Sateri has fallen 66 percent since its December 2010 debut, and Citic Dameng has dropped 61 percent since listing in November that year. Both companies, headquartered in Hong Kong, get more than 70 percent of their revenue from the Chinese mainland, according to Bloomberg data.
The 56 companies have declined an average of 27 percent from their IPO prices, the data show, while the benchmark Hang Seng Index is down 3 percent from its 2010 average.
"There's a lack of confidence in some of the issuers," Renato de Guzman, chief executive officer of the Bank of Singapore, the wealth-management unit of Oversea-Chinese Banking Corp, said in an interview on March 30. "That fear creates a lot of undervalued shares."
Stocks of Chinese mainland companies listed in New York have fared worse. The 40 companies that completed IPOs in 2010 are down an average 39 percent from their offer prices compared with a 22 percent gain for the S&P 500 Index from its 2010 average, the data show.
In Singapore, the third-biggest market for such listings after Hong Kong and New York, eight Chinese mainland companies that went public in 2010 have declined an average of 47 percent from their offer prices, the data show.

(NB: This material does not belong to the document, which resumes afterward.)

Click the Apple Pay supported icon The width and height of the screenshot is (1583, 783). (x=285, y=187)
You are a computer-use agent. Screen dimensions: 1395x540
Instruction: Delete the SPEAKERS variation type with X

That compares with a drop of 15 percent for the 23 non-Chinese mainland companies that had IPOs in 2010.
In March, Vipshop Holdings Ltd, the first Chinese mainland company to have an IPO in New York since August, raised 39 percent less than targeted. Shares of the Guangzhou-based online discount store are trading 9.2 percent lower than its offering price. The number of Chinese mainland companies completing IPOs in the US last year fell to 15 from 41 in 2010.

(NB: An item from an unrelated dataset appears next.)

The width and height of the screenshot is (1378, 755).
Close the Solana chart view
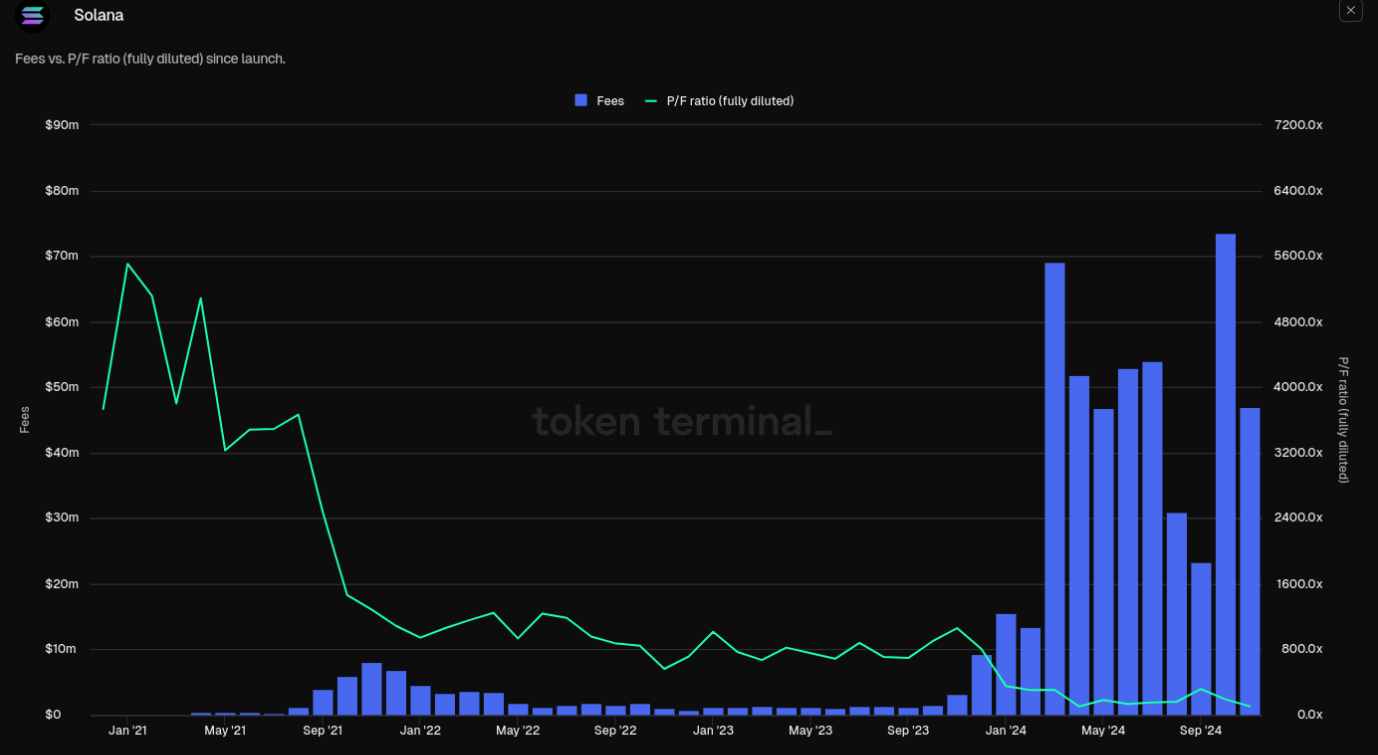tap(1350, 11)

Chinese mainland enterprises that completed foreign IPOs in the early 2000s have done better. The 91 companies that sold shares overseas from 2001 through 2004 and are still trading have gained an average of 289 percent from their offer prices, according to data compiled by Bloomberg.
The disclosures of financial irregularities or auditor resignations last year by Chinese mainland businesses that went public in the US through reverse mergers resulted in "significant negative sentiment" toward companies based in the Chinese mainland, Paragon Capital's Pollack said.